= Yanqing Sun =

Chinese-American biostatistician

Yanqing Sun is a Chinese and American biostatistician. Her research interests include survival analysis, recurrent event analysis, relative survival, and longitudinal data, applied to problems including the effectiveness of HIV vaccines. She is a professor of statistics in the Department of Mathematics and Statistics at the University of North Carolina at Charlotte.

==Education and career==
Sun majored in mathematics at the Wuhan University of Technology, receiving a bachelor's degree there in 1982, and she received a master's degree in applied mathematics in 1985 from the Huazhong University of Science and Technology. From 1985 to 1987 she worked as an instructor at the East China Institute of Technology. She completed a Ph.D. in statistics in 1992 from Florida State University. Her doctoral dissertation, Transfomations of Certain Gaussian Random Fields, with Applications in Survival Analysis, was supervised by Ian McKeague.

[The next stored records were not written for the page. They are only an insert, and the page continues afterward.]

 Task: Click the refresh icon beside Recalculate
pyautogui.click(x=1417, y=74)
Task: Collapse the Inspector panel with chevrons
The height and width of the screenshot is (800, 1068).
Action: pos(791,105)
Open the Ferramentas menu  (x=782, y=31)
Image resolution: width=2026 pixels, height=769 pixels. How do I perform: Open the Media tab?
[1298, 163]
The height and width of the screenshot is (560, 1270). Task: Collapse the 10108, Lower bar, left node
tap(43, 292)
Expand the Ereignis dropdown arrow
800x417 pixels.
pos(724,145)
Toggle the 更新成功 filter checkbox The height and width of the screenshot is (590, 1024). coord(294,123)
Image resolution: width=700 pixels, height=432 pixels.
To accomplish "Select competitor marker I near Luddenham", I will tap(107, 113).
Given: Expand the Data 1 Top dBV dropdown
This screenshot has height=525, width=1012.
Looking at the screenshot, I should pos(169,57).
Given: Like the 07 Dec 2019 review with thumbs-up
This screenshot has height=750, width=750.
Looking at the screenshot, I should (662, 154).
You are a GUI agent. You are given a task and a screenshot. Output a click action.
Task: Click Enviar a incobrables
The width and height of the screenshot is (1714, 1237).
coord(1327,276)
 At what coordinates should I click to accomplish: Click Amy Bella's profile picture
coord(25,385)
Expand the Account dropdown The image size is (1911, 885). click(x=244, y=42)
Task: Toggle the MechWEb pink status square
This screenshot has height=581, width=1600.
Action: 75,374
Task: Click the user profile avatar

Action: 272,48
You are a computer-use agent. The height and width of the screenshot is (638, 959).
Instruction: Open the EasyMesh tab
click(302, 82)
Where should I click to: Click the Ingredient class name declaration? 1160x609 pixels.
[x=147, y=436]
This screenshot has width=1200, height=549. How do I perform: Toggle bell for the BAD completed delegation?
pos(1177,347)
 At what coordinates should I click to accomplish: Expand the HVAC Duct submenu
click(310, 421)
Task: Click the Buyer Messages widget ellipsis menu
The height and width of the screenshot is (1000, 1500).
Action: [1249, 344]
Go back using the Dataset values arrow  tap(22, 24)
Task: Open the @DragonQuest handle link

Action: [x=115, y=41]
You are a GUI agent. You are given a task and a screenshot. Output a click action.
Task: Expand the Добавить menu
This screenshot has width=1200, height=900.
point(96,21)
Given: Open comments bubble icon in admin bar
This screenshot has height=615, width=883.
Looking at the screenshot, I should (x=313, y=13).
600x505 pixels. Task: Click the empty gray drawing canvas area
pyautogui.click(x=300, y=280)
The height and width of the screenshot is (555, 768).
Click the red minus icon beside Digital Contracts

After postdoctoral research at the University of Rochester, she joined UNC Charlotte as an assistant professor in 1994; she also worked as a statistician at the Centers for Disease Control and Prevention from 1995 to 1996. In 2000 she was promoted to associate professor and in 2005 she was promoted to full professor.

==Recognition==
Sun became an Elected Member of the International Statistical Institute in 2007, and a Fellow of the American Statistical Association in 2013.